Return only those lines of the records below in which "will" appears.

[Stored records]

____________

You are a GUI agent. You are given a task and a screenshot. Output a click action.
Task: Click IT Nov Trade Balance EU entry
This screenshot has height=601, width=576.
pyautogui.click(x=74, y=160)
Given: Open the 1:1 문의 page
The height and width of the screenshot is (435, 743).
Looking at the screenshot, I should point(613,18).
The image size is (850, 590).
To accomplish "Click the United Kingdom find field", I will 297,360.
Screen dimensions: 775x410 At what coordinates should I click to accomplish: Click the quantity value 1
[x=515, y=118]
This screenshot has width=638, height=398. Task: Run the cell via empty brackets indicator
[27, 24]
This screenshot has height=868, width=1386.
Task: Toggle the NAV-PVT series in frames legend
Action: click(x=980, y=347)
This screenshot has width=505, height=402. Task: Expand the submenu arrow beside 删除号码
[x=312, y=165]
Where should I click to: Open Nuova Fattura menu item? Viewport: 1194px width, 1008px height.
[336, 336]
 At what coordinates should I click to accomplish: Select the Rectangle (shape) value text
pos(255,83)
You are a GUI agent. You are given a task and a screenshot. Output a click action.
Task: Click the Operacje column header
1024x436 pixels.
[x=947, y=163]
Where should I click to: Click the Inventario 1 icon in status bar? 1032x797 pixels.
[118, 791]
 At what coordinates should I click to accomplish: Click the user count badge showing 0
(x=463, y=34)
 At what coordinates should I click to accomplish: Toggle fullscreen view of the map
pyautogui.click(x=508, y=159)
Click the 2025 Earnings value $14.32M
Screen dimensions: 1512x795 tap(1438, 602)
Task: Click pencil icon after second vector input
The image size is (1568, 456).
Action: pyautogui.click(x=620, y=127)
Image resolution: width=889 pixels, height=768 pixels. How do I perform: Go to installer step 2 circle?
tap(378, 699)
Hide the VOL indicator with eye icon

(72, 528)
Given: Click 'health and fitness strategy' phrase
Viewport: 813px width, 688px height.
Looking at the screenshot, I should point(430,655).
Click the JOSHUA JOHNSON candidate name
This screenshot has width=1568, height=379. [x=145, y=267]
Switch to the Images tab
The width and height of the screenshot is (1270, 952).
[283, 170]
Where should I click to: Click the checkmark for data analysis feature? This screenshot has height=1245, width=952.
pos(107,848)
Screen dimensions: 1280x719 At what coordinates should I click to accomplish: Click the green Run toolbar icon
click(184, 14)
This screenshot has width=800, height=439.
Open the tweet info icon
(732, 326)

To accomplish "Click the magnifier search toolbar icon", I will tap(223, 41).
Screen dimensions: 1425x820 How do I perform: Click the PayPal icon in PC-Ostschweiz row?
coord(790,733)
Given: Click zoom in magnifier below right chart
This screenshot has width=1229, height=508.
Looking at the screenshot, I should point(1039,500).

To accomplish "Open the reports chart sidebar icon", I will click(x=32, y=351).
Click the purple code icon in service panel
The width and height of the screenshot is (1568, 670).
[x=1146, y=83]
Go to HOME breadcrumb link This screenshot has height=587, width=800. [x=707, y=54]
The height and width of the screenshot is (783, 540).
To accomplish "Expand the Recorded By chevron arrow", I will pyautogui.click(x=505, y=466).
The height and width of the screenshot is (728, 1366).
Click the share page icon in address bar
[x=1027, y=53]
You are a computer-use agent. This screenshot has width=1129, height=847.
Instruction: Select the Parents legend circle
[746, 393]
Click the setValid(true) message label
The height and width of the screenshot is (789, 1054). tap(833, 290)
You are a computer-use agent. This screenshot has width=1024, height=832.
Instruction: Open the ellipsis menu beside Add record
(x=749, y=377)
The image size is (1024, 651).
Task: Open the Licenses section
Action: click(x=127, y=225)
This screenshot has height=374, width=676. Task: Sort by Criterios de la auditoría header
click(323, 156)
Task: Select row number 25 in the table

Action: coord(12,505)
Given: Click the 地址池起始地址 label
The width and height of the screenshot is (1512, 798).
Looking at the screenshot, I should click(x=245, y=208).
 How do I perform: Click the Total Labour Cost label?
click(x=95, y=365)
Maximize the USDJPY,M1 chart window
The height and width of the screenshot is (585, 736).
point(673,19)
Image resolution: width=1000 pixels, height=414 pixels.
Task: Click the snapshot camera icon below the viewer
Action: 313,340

____________

**ANSWER SECTION:**
To accomplish "Click the United Kingdom find field", I will 297,360.
To accomplish "Click the magnifier search toolbar icon", I will tap(223, 41).
To accomplish "Open the reports chart sidebar icon", I will click(x=32, y=351).
To accomplish "Expand the Recorded By chevron arrow", I will pyautogui.click(x=505, y=466).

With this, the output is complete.